The government wanted to find out back in 1968. That was when it enacted a law called the Bilingual Education Act, which was supposed to demonstrate the best ways to teach these pupils, many of whom have been falling badly behind in school. But rather than demonstrate much, the government has handed out hundreds of grants to local projects in the hope that, at some point, it would bump into something .
This year, for example, it is helping 425 projects teach reading, math and other subjects in Spanish and 67 other languages and dialects, including Arabic, Cherokee, Chinese, French, Greek, Italian, Japanese, Korean, Navajo, Pennsylvania Dutch, Polish, Portuguese, Punjabi, Russian, Tagalog, Yiddish and Yup'ik (an Eskimo tongue). But despite all this activity, there is still no evidence that such bilingual instruction has made much difference in helping the students to learn.
What the government has found is considerable confusion over the program's goals, many misleading claims and a large dose of America's version of the language politics that has been sweeping many nations. Conflicting Approaches
THE ORIGINAL GOAL of the bilingual education program, as it was envisioned by Congress, the courts and the Department of Health, Education and Welfare, was to focus on those pupils who were to focus on those pupils who were least able to learn in English. For nine years, HEW's Office of Education has been exploring ways of helping these pupils, concentrating on a technique known as "transitional" bilingual education. The idea is to keep students abreast of math, reading and other subjects in their native tongues while they are taught enough English to transfer to regular classrooms.

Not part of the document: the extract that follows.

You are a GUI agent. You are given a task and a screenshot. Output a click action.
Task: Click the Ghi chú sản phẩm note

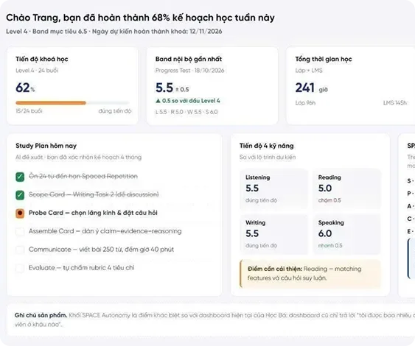tap(211, 319)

But the leaders of the bilingual education movement dislike these "transitional" programs. Instead, they have pressed Washington to place equal maintaining their native languages and cultures. In these "maintenance" programs, students continue to learn partly in their mother groups even if they are fluent in English. This second approach to bilingual and bicultural education has raised profound social, political, education and other issues about the nature of American society, most of which have received little serious attention.
There has been no absence of sweeping claims about the value of bilingual education. Manuel D. Flerro, president of El Congreso, the Hispanic-Americans' umbrella Washington lobbying group, called the program a "demonstrated success" in a letter to President Ford in 1975. But in fact, Fierro and other supporters of bilingual education acknowledge the absence of any serious evidence to support these claims.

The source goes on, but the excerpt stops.